For the last record from region1 and region2, rrr.mp3 is matching(single match is also enough) so non matching record from region2 i.e ggg.mp3,yyy.mp3 will be appended at the end of region1.
Output I am getting in Region1:
[0] : Abc.mp3,Pqr.mp3
[1] : Xxx.mp3
[2] : kkk.mp3
[3] : ppp.mp3,zzz.mp3,rrr.mp3,ddd.mp3
[4] : Abc.mp3,Pqr.mp3,lmn.mp3
[3] : rrr.mp3,ggg.mp3,yyy.mp3
Code :
region1.ParentName = region1.ParentName.Concat(region2.ParentName).Distinct().ToArray();
public static T[] Concat<T>(this T[] x, T[] y)
{
if (x == null) throw new ArgumentNullException("x");
if (y == null) throw new ArgumentNullException("y");
int oldLen = x.Length;
Array.Resize<T>(ref x, x.Length + y.Length);
Array.Copy(y, 0, x, oldLen, y.Length);
return x;
}

It's unclear if your names contain duplicates and how they should be handled, but here is the LINQ solution which produces the desired result with the specified inputs:
var e2Sets = region2.ParentName.Select(e2 => e2.Split(',')).ToList();
var result =
from e1 in region1.ParentName
let e1Set = e1.Split(',')
let e2AppendSet = (
from e2Set in e2Sets
where e1Set.Intersect(e2Set).Any()
from e2New in e2Set.Except(e1Set)
select e2New
).Distinct()
select string.Join(",", e1Set.Concat(e2AppendSet));
result.ToArray() will give you the desired new region1.ParentName.
How it works:
Since we basically need Cartesian product of the two input sequences, we start by preparing a list of the arrays of split strings of the second sequence, in order to avoid multiple string.Split inside the inner loop.
The for each element of the first sequence, we split it to array of strings, the for each split array in the second sequence which has a match (determined with Intersect method) we select the unmatched strings using the Except method. Then we flatten all the unmatched strings, apply Distinct to remove the potential duplicates, concatenate the two sets and use string.Join to produce the new comma delimited string.

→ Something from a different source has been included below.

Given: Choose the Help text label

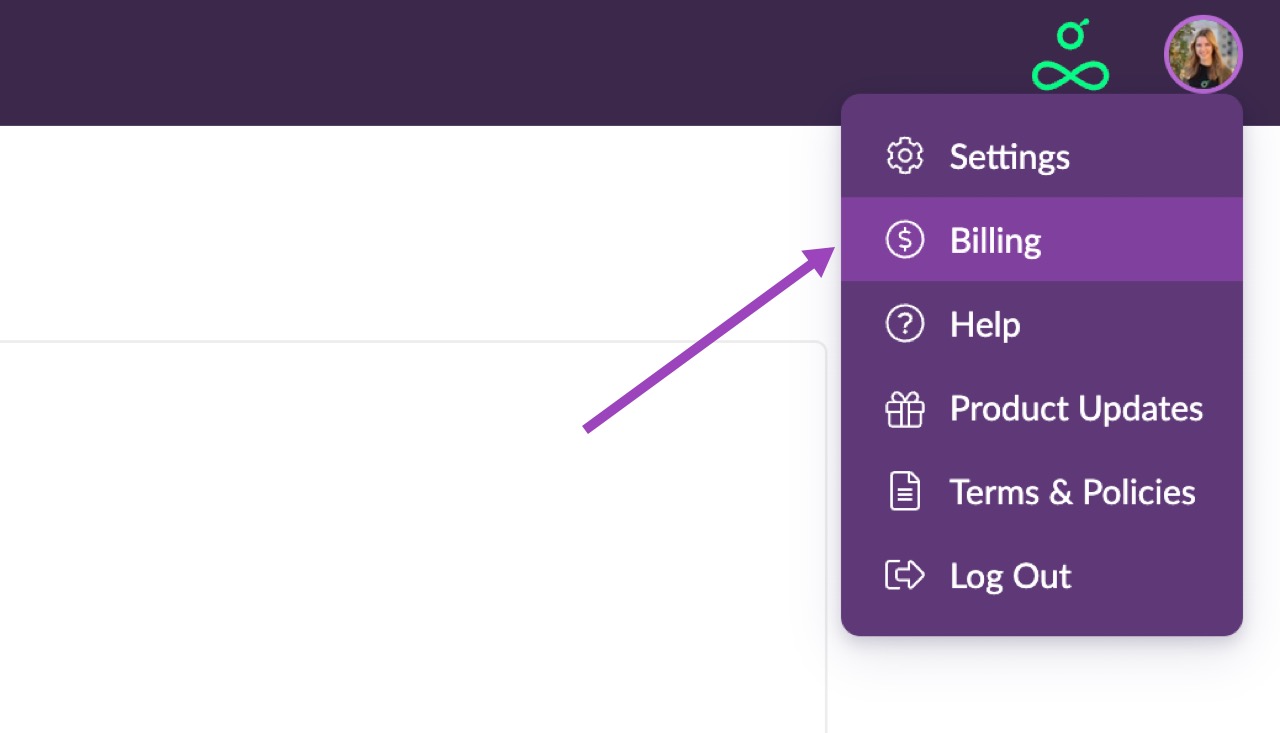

You could do the following:
public static void Merge(Regions first, Regions second)
{
if (ReferenceEquals(first, null))
throw new ArgumentNullException(nameof(first));
if (ReferenceEquals(second, null))
throw new ArgumentNullException(nameof(second));
first.ParentName = first.ParentName.Merge(second.ParentName).ToArray();
}
private static IEnumerable<string> Merge(this IEnumerable<string> first, IEnumerable<string> second)
{
if (ReferenceEquals(first, null))
throw new ArgumentNullException(nameof(first));
if (ReferenceEquals(second, null))
throw new ArgumentNullException(nameof(second));
foreach (var f in first)
{
yield return f.Merge(second, ',');
}
}
private static string Merge(this string first, IEnumerable<string> second, char separator)
{
Debug.Assert(first != null);
Debug.Assert(second != null);
var firstSplitted = first.Split(separator);
foreach (var s in second)
{
var sSplitted = s.Split(separator);
if (firstSplitted.Intersect(sSplitted).Any())
return string.Join(separator.ToString(), firstSplitted.Union(sSplitted));
}
return first;
}
Note that this will merge on the first match it finds; if duplicate values exist, it will only merge the first time the match is encountered.
The secret here is divide and conquer. If you are having trouble implementing a certain logic, then break it down into simpler steps and implement a method for each baby step. Once its working, if you really need to, you can refactor your code to make it more concise or performant.
If you run this:
var first = new Regions();
var second = new Regions();
first.ParentName = new[] { "Abc.mp3,Pqr.mp3", "Xxx.mp3", "kkk.mp3", "ppp.mp3,zzz.mp3,rrr.mp3,ddd.mp3" };
second.ParentName = new[] { "Abc.mp3,Pqr.mp3,lmn.mp3", "rrr.mp3,ggg.mp3,yyy.mp3" };
Merge(first, second);
You will get the expected result. first.ParentName will be:
[0]: "Abc.mp3,Pqr.mp3,lmn.mp3"
[1]: "Xxx.mp3"
[2]: "kkk.mp3"
[3]: "ppp.mp3,zzz.mp3,rrr.mp3,ddd.mp3,ggg.mp3,yyy.mp3"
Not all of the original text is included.